Content starts

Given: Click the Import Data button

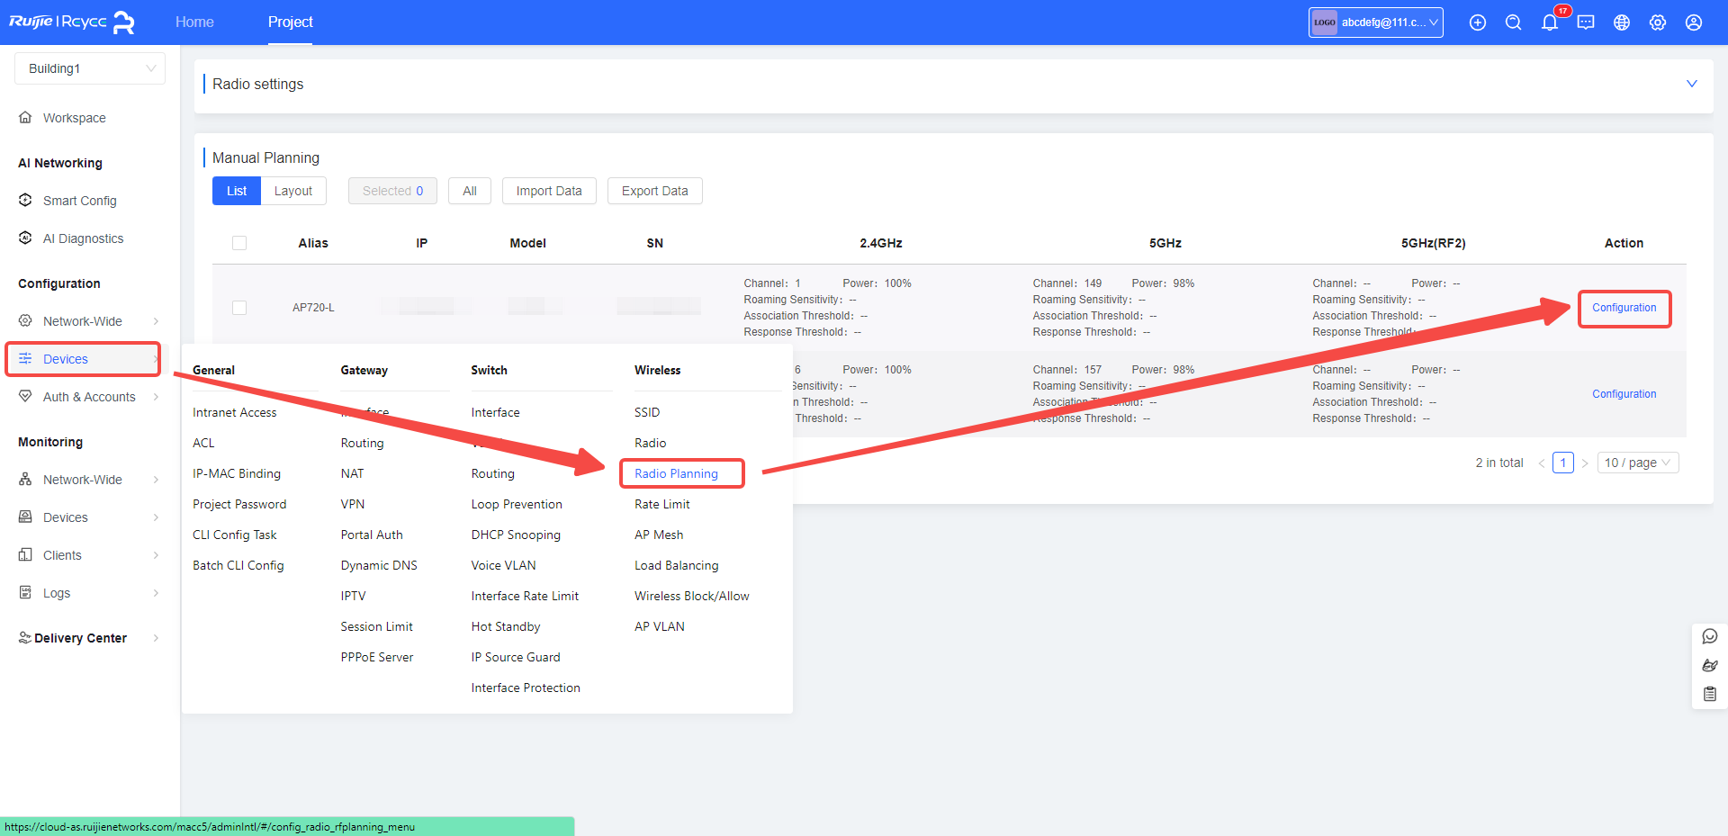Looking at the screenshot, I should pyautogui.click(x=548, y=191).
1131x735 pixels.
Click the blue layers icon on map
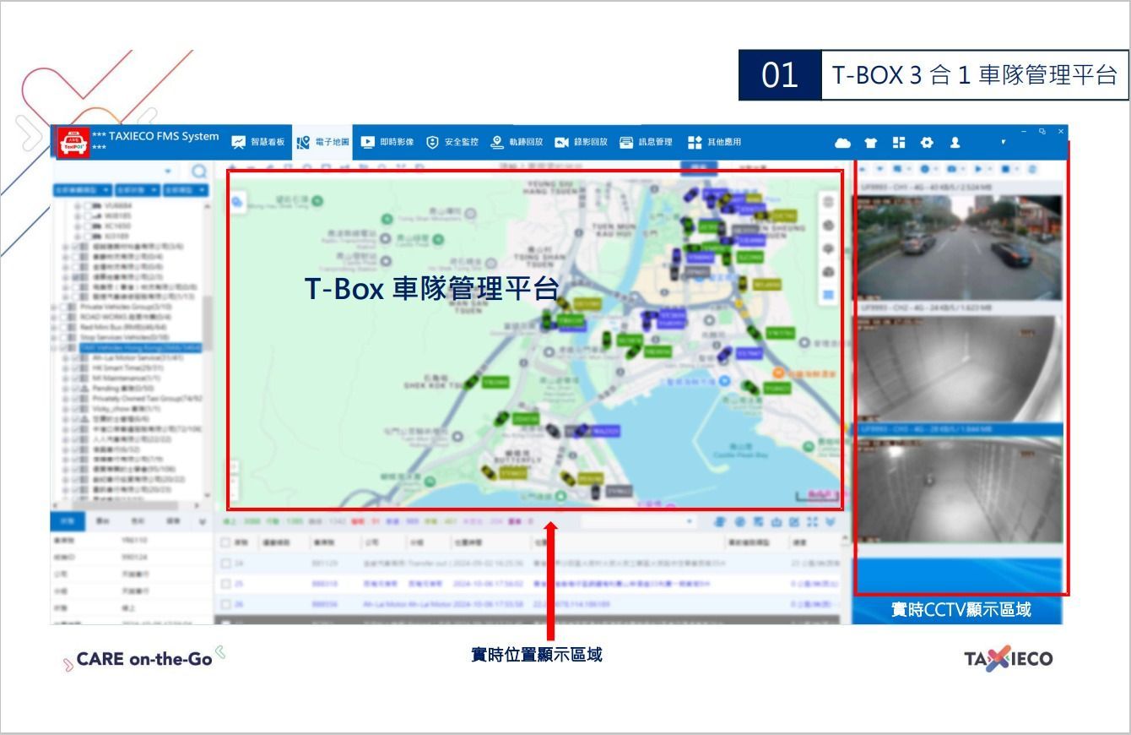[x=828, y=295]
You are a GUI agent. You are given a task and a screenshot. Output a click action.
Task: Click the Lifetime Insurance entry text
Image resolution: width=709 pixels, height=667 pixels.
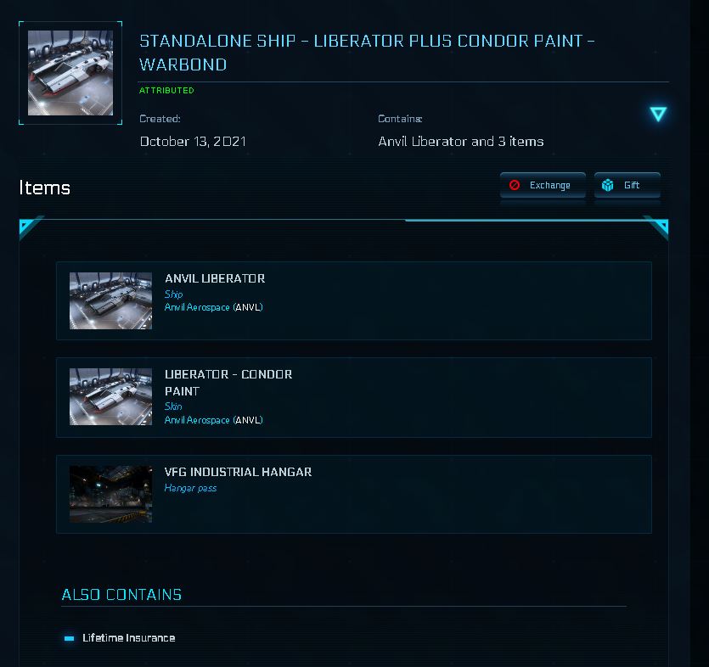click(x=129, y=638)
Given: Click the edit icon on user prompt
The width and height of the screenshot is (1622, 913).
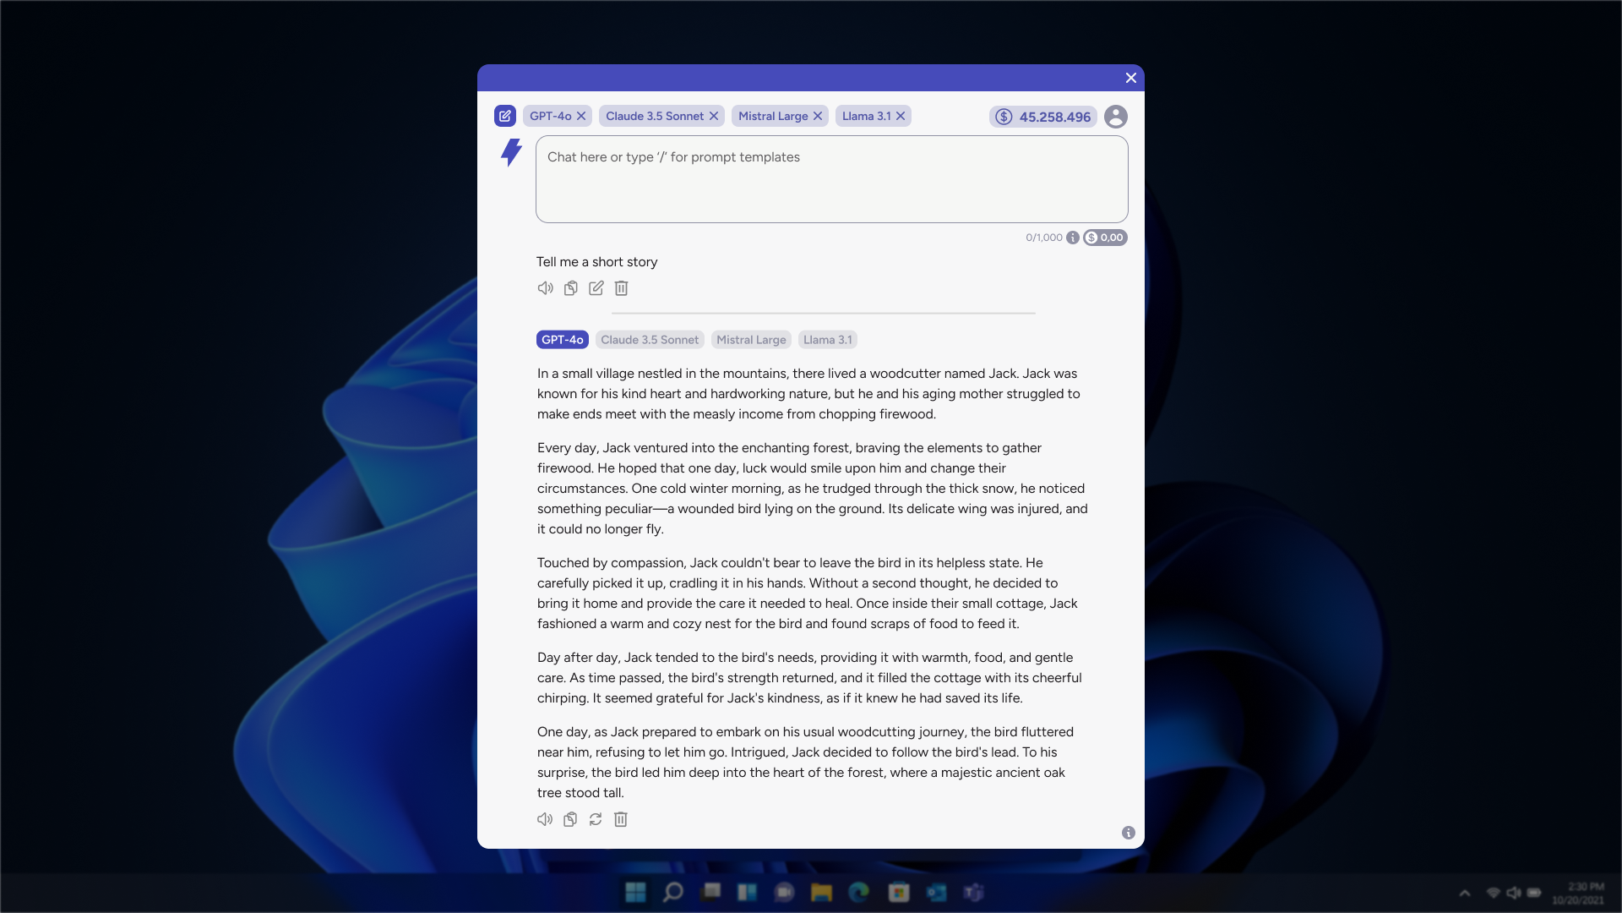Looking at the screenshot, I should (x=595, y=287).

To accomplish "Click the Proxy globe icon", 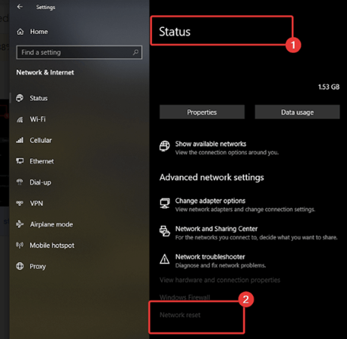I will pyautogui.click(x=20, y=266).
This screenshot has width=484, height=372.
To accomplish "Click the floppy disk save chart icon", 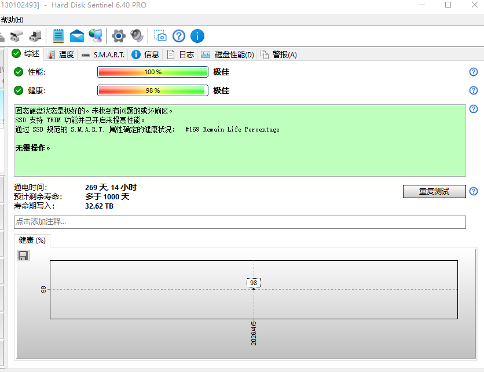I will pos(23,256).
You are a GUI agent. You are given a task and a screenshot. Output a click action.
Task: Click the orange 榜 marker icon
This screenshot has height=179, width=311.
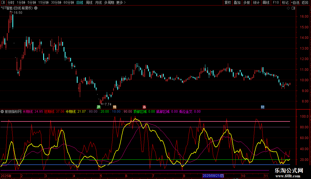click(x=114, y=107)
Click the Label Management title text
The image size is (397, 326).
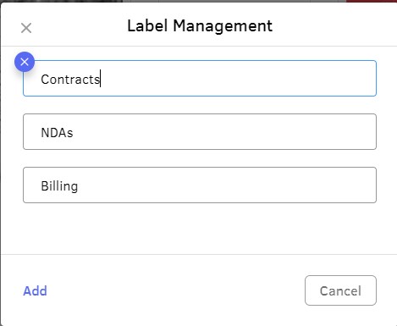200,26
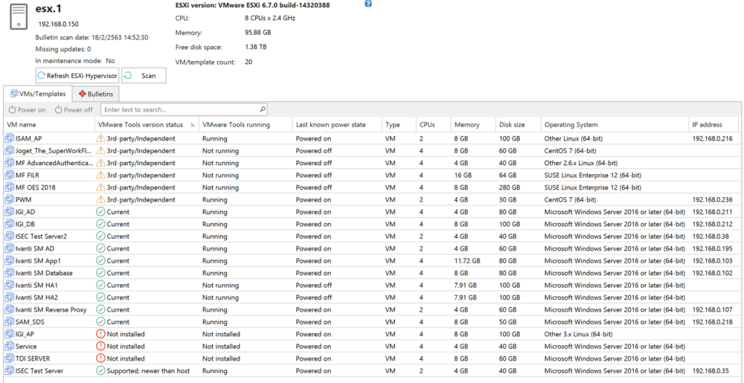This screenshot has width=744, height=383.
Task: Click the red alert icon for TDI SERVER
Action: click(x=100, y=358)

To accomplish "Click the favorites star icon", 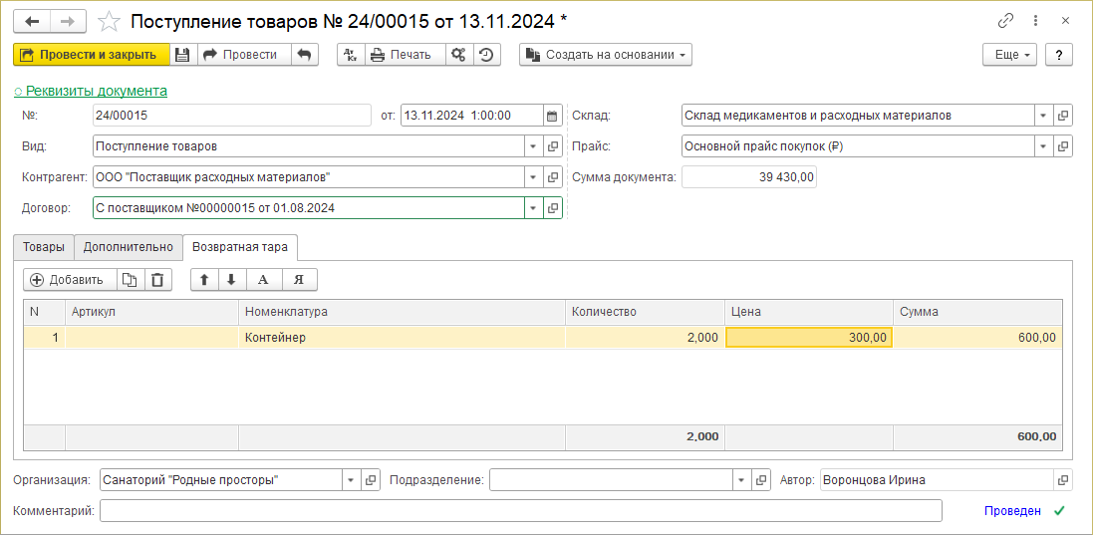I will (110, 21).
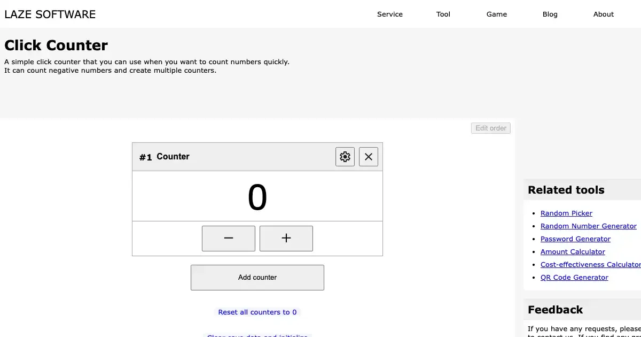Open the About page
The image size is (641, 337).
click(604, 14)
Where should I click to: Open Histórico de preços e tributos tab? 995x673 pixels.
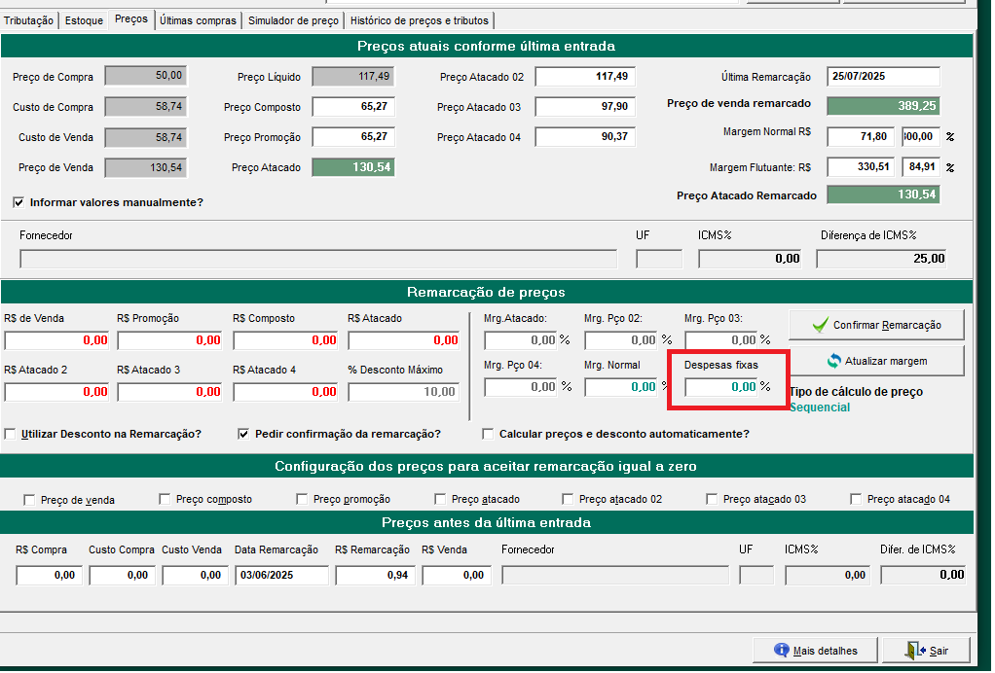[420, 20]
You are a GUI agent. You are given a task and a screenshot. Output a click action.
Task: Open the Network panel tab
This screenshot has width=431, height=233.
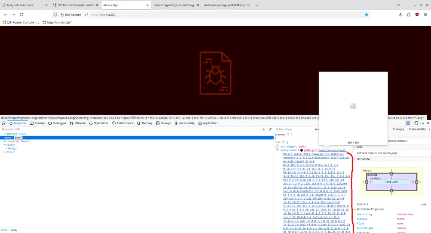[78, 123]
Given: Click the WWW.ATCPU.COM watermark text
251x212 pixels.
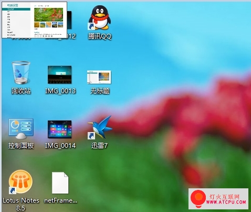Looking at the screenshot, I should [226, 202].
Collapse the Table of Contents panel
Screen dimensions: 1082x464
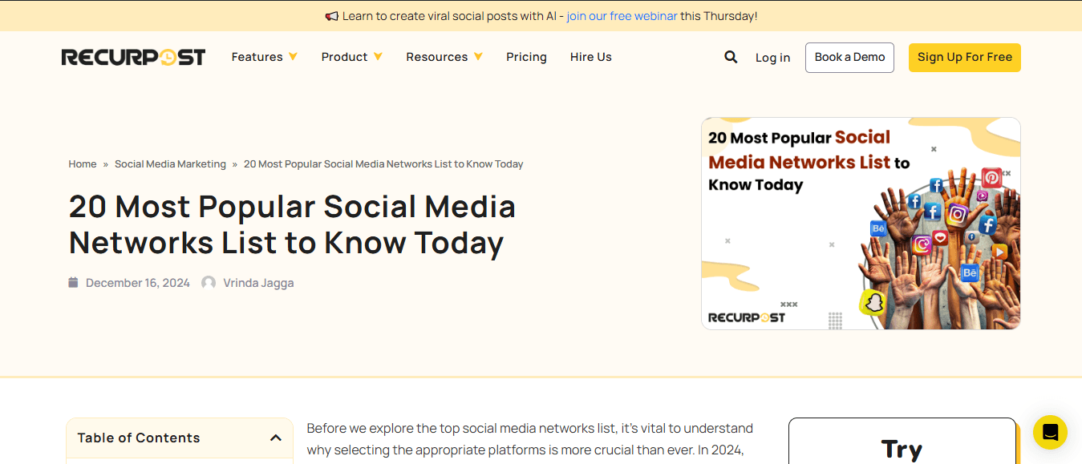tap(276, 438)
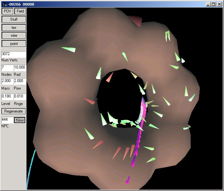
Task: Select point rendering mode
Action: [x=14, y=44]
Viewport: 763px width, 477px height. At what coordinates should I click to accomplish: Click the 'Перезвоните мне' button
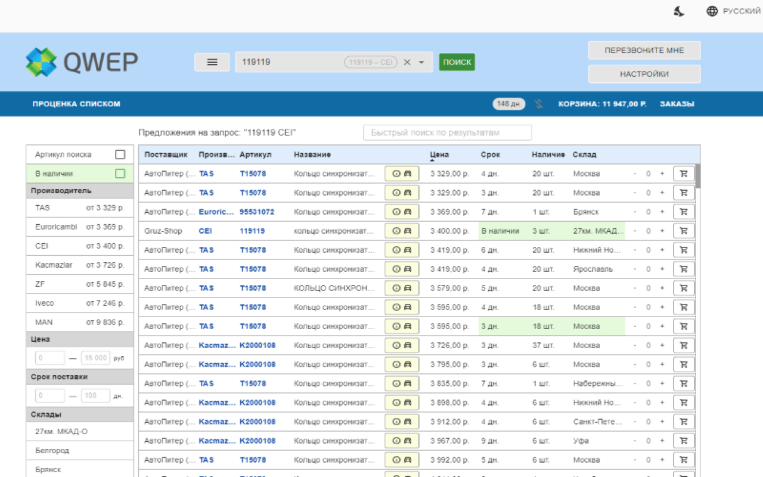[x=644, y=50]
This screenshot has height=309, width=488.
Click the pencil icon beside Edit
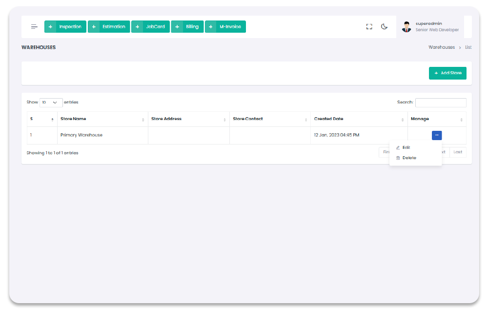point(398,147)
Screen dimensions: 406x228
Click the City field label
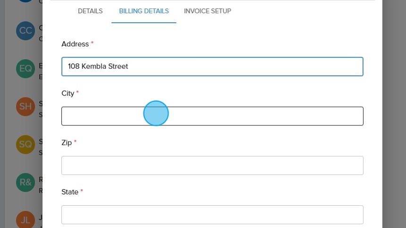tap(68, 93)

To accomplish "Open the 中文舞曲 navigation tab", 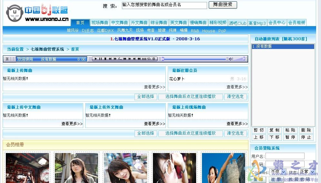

Content ends

Activity: Copy out each line in the listing that has the word "text".

Written reply:
Task: Click the Lifetime Insurance entry text
Click the Label Management title text
Given: Click the WWW.ATCPU.COM watermark text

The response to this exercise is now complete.